5 Responses to “Keeping motivation after four drafts”

  1. James says:

    John (or others),

    When you get to those later drafts what do you do to keep a fresh perspective? I find after several drafts it’s hard to know what’s working and what isn’t. Also it’s a challenge to not change too much. My writing partner has gotten frustrated that I’ve changed things that ARE working.

    One thing I try to do is have trusted friends read my work and give notes. I also will got back to the original outline and log-line and ask myself what kind of movie am I writing. Also I try to get away from writing the script and just free write. Let go of the pressure of making it perfect and just ask crazy questions. What if instead of a CIA agent my hero owned a hot dog stand in Queens and was deaf? Stuff like that…shake the creative tree!

    What works for you?
    Jim

  2. Bags says:

    Further to your comment, Jim, if you do send your script out for some “friendly” reads, do you generally try and give it to friends and/or colleagues who have a good sensibility for the genre you’ve written? I’ve given dramatic scripts to friends with comedic sensibilites who just didn’t “get it”… Whereas other friends with rather strong dramatic sensibilities loved the script.

  3. James says:

    Bags, great point. Yes I write comedy and I send to comedy writers.

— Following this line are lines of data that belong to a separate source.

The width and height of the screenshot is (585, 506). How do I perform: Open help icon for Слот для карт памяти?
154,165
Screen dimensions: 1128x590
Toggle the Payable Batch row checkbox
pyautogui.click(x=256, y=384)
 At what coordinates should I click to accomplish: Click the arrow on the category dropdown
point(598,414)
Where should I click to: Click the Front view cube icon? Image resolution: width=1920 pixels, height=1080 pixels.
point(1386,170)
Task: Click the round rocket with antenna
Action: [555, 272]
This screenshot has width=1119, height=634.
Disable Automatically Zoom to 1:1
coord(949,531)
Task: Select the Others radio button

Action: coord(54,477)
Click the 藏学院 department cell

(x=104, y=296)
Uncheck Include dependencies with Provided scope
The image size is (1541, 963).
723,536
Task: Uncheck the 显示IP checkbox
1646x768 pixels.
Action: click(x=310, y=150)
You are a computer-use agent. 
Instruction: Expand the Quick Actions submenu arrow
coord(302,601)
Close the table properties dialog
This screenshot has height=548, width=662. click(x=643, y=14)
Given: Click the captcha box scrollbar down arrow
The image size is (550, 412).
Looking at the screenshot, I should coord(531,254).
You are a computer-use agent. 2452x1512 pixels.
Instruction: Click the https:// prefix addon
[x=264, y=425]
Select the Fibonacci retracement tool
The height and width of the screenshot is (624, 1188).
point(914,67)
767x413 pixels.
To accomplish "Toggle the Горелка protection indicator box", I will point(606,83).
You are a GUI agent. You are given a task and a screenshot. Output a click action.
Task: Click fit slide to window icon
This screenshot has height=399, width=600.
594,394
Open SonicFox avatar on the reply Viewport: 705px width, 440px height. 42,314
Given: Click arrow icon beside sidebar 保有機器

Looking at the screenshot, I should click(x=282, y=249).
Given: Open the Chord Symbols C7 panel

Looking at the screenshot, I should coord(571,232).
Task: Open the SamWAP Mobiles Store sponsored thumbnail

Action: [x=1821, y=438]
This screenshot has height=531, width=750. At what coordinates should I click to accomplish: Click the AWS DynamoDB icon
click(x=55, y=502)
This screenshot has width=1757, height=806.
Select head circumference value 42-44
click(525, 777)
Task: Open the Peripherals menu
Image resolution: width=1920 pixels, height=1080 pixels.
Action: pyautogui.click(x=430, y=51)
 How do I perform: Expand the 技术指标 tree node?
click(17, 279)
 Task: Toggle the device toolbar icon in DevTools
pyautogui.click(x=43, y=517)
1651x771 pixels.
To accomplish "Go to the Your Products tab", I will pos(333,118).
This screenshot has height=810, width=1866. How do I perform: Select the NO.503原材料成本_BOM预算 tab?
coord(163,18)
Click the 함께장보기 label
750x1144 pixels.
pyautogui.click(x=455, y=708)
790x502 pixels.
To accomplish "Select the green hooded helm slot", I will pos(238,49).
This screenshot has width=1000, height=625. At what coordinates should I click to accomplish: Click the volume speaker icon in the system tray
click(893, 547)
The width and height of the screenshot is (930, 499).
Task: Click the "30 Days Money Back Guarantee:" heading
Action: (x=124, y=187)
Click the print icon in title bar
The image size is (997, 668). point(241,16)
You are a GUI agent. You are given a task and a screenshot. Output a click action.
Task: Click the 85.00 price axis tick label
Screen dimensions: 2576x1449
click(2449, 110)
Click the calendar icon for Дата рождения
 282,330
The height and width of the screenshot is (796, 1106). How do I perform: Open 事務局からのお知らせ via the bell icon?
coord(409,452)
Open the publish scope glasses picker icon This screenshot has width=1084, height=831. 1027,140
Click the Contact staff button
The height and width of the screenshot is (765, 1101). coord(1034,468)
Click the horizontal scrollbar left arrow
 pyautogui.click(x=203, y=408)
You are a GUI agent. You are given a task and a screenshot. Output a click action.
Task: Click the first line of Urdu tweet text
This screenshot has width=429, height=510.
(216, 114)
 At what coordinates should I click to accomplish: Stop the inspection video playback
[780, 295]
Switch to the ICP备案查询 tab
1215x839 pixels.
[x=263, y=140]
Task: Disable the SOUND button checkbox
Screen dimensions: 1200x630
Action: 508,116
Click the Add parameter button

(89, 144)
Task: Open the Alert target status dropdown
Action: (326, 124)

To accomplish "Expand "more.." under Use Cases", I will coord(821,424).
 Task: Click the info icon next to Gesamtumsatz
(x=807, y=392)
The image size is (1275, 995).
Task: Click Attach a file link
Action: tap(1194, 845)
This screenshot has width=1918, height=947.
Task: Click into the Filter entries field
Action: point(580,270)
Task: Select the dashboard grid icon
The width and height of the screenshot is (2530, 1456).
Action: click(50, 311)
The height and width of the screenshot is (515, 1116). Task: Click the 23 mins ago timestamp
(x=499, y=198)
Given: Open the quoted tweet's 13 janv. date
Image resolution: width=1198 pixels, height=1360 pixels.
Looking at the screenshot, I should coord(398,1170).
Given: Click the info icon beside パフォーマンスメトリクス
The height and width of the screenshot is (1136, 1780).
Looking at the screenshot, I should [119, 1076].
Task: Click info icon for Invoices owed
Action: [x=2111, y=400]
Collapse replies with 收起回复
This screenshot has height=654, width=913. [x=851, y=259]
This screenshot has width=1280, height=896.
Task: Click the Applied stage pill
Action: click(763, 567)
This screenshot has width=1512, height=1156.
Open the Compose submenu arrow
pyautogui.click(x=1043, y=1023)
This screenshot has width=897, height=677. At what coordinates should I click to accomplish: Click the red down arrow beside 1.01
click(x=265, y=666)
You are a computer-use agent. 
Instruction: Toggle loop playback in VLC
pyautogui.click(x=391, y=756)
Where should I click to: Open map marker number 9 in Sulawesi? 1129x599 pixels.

Ones who are VERY HONEST as well!

    Don’t pull punches I tell them, I want the script to be the best it can! Honest, hard feedback is the only to get the script there.

    Jim

  4. Jimbo says:

    If you have the time, just leave it for a week, preferably two, and work on other stuff, forgetting about it completely. Then print it out, read through it with a pen, and you should be able to spot what’s good and what’s bad. But be ruthless with that pen. Make it a red one. A big fat red one, with spikes.

  5. Bags says:

    Indeed. Spikes. The spikes are more effective than banging your head against the wall.